改正労働法は17章・242条からなり、現行法と比べ19条増加している。発効は2013年5月1日(水)、約1500万人の労働者に影響する。

大きな改正点は、女性労働者の産休期間の4ヶ月から6ヶ月への拡大。残業時間は現行制度が維持され、年間200時間以内(普通)、または300時間以内(政府が定める特例)。テト休日は従来の4日から5日に増えている。定年退職年齢は現行の男性60歳、女性55歳が維持される。

(『Lao Dong』2012年7月18日、p.01)

解説

現行の労働法は1994年に制定され、これまでに部分的な改正が行われてきましたが、2012年6月18日(月)に全面的な改正法が国会で採択されました。労働契約や試用期間の給与、就労時間など現行法の問題点を多数解決し、派遣労働や労働契約無効の場合といった、現行法にない規定も補充されています。

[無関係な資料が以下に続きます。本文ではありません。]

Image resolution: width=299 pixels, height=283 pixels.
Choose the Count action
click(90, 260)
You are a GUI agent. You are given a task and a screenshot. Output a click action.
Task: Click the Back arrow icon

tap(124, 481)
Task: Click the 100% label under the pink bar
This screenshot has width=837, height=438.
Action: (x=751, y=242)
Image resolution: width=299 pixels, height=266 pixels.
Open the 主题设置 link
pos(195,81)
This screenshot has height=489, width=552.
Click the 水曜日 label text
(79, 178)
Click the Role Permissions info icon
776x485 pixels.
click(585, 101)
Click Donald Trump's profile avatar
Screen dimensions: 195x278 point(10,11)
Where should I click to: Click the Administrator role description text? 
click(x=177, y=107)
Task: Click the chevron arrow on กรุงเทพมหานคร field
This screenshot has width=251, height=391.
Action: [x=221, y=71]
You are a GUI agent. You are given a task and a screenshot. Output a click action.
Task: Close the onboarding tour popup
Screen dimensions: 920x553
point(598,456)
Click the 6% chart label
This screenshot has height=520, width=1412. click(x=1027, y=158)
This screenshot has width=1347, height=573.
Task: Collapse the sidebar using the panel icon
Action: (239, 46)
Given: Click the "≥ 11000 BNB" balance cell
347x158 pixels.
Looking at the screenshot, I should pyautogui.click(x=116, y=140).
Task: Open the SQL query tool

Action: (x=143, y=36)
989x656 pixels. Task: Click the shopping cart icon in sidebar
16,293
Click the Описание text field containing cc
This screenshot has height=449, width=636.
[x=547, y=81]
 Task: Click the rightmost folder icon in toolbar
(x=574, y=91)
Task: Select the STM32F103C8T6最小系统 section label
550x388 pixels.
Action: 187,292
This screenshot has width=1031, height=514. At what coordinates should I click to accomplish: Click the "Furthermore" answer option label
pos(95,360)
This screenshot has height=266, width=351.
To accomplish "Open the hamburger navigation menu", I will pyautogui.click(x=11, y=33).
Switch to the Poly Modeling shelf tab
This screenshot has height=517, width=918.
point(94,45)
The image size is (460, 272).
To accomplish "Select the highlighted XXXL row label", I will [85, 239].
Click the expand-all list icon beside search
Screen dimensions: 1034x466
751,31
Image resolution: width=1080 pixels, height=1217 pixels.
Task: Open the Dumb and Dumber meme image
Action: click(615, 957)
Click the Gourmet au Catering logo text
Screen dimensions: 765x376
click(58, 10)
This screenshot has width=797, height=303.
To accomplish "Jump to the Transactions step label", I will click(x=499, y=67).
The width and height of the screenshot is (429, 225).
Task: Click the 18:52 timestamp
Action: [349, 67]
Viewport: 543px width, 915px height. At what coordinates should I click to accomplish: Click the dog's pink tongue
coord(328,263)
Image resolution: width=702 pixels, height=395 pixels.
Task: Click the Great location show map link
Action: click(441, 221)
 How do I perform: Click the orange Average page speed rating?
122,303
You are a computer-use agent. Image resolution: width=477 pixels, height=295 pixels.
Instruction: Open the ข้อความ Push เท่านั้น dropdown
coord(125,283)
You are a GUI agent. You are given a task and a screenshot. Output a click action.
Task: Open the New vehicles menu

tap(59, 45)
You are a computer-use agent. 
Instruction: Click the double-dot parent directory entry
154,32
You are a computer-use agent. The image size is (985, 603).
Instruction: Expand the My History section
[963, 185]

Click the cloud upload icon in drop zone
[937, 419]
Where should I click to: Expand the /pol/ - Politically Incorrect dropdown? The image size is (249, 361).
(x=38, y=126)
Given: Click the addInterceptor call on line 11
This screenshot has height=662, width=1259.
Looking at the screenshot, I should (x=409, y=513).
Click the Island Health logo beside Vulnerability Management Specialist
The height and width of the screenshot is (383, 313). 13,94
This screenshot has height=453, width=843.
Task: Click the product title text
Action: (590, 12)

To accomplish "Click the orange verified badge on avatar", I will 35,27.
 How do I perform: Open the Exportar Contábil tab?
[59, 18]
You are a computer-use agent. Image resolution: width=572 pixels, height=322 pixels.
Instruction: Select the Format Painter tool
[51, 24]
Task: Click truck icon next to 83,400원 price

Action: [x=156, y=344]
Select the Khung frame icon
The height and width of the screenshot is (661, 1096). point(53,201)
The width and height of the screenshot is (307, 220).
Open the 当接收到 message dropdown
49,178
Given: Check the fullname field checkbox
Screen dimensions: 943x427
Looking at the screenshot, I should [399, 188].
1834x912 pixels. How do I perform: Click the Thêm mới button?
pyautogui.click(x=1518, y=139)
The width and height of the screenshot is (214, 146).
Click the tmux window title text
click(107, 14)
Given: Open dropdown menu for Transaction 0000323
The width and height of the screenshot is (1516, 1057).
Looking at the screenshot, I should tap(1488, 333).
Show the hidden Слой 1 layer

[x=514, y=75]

改正法によると、就業時間を週単位で定める場合、1日の所定労働時間は10時間まで、1日の就労時間は残業をあわせて12時間を超えてはなりません。1ヶ月の残業時間は最大30時間、年間では同200時間。企業の残業の必要性や労働者の収入増の需要から、年間360時間以内という案も出ていましたが、認められませんでした。

また試用期間の給与は現行の70%から85%に引上げられ、企業は給与コストの負担が増すことになります。

ベトナムでは旧正月のテト(Tet)休暇(1月下旬~2月中旬で年により異なる)以外に、▽新暦正月(1月1日)、▽フン王(Hung Vuong)命日(旧暦3月10日)、▽南部解放記念日(4月30日)、▽メーデー(5月1日)、▽建国記念日(9月2日)という祝日があります。改正法ではベトナムで就労する外国人に対し、さらに母国の建国記念日(1日)と民族の伝統の正月(1日)に休暇が得られるようになっています。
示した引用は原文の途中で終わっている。